I love a good Criminal Minds vibe crime and the fact that Halen is a profiler who is actually well written enough that she can get away with it. Planting a crime solving arc at the base of a plot of anything but a crime fiction can easily feel like a means to an end – clue hunting can feel dragged out in an attempt to offer a timeline.

Lovely Bad Things, in my opinion, is a prime example of how to do it right – of to how to spin a story that is so intertwined, where all levels string together and into each other until the plot does not work without the crime and its investigation.

"She is my flame. And I am all but pleading for my muse to burn me alive.”

Making Kallum the expert that needs to be consulted is, of course, one step to do that. For me, however, the alchemy lies in the brilliance and madness, backed up by the philosophic layers and evolving relationship. In the way the lines blur until the case is not floating along but an entangled thread determines the relationship of Kallum and Halen – or is it vice versa?

“True strength is having the fraught will and calm surrender to accept our sickness, to awake every day and feel our pain, embrace our suffering, and choose to live in spite of our great losses.”

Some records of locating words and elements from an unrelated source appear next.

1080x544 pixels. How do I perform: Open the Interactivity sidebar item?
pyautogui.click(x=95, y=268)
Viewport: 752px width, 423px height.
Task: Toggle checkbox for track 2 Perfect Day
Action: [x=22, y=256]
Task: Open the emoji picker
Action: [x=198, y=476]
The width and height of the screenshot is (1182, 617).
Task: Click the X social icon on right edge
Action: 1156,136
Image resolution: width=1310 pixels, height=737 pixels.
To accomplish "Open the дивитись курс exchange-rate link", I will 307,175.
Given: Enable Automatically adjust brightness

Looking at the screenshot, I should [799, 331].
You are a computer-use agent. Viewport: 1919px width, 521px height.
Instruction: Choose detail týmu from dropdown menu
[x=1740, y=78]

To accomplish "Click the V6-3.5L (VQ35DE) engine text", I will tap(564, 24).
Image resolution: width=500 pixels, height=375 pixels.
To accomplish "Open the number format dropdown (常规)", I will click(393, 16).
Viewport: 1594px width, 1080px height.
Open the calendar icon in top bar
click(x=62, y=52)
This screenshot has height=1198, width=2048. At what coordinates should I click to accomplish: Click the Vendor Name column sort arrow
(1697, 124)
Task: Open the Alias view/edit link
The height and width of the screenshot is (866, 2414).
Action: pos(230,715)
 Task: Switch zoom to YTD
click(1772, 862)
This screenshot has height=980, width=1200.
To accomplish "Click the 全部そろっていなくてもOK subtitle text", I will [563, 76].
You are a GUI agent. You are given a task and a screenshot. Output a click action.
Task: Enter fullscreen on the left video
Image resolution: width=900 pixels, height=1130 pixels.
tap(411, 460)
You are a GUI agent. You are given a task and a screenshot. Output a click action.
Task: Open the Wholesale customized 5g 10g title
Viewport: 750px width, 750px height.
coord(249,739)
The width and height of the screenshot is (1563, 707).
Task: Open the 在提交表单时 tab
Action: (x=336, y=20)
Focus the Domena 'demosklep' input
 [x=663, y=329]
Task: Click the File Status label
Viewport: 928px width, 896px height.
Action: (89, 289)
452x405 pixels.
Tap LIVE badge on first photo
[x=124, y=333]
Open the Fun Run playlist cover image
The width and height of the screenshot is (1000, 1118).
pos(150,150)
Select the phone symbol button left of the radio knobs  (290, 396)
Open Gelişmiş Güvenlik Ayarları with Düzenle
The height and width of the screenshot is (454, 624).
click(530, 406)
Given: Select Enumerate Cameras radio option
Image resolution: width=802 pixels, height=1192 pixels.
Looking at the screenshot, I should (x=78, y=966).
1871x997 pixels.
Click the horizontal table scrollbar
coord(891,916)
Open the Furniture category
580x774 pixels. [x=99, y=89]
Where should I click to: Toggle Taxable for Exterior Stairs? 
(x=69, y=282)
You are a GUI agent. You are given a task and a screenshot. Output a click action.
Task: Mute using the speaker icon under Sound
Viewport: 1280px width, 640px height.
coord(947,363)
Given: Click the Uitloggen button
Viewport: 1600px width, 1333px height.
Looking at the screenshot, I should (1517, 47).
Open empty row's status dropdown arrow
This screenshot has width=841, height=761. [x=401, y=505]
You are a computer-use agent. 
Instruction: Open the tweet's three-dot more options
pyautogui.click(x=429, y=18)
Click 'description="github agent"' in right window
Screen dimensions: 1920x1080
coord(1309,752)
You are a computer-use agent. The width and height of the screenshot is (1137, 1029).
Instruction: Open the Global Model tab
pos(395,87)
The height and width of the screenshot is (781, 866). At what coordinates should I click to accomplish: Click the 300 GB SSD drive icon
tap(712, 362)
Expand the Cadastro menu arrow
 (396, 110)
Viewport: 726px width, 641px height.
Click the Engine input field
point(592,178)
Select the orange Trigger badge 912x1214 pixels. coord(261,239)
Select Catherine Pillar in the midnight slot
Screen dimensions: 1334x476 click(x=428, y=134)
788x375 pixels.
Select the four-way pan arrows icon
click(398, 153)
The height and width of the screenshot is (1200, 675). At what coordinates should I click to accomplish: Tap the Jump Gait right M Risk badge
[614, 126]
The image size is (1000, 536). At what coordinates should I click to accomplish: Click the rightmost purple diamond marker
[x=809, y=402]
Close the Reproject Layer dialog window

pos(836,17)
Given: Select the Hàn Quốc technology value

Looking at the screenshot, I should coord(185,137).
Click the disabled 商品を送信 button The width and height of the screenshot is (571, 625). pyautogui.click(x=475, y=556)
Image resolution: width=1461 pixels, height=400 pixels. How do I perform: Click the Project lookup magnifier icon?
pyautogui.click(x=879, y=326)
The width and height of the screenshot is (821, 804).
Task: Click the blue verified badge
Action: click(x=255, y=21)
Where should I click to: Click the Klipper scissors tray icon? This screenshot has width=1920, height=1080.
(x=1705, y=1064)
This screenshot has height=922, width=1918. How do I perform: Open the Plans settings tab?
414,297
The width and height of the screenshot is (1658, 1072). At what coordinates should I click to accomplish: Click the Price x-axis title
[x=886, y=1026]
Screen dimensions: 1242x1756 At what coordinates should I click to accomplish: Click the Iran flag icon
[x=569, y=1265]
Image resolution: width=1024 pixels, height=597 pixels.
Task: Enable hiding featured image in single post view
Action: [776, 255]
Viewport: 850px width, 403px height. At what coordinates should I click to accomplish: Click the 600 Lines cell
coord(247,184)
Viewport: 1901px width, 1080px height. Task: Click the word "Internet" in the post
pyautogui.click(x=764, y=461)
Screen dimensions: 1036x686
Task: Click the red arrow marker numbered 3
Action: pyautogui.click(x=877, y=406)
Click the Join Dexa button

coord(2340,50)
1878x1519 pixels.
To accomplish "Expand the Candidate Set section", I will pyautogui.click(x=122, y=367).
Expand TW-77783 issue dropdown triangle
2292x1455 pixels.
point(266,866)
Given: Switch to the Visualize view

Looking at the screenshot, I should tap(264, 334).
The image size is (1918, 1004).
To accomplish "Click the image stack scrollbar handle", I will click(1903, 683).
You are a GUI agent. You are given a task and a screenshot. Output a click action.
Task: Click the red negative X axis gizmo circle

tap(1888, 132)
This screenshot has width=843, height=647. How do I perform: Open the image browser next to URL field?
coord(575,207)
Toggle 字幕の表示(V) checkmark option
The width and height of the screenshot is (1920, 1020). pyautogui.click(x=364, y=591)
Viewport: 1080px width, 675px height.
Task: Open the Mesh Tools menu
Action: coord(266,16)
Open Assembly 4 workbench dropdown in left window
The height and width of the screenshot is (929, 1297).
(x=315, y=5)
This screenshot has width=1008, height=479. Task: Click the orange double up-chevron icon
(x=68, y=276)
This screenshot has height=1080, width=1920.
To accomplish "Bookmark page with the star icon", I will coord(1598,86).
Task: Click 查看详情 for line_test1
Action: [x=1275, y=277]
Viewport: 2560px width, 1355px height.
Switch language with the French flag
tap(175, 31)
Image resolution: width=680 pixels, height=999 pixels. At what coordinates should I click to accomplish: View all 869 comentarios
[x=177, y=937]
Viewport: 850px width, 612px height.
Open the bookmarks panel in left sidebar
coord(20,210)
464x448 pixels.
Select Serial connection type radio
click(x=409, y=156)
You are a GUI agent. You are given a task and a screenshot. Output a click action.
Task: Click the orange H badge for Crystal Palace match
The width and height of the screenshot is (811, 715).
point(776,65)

Besides being brilliantly written and backed by knowledge I can only assume to be expertly, Lovely Bad Things is a book that made me think, contemplate and understand as the characters do, challenges me and my own believes.

Not only in the way that a good dark romance – by daringly shifting the axis of morality – in my opinion, needs to. But by additionally using the mind of someone like Kallum as a prism through which we decipher philosophical principles alongside the characters.

It is one of these books that were picked up blindly and ended up being exactly what I didn’t know I needed. It is also one I, personally, will talk about for a long time and I cannot wait to read the second book.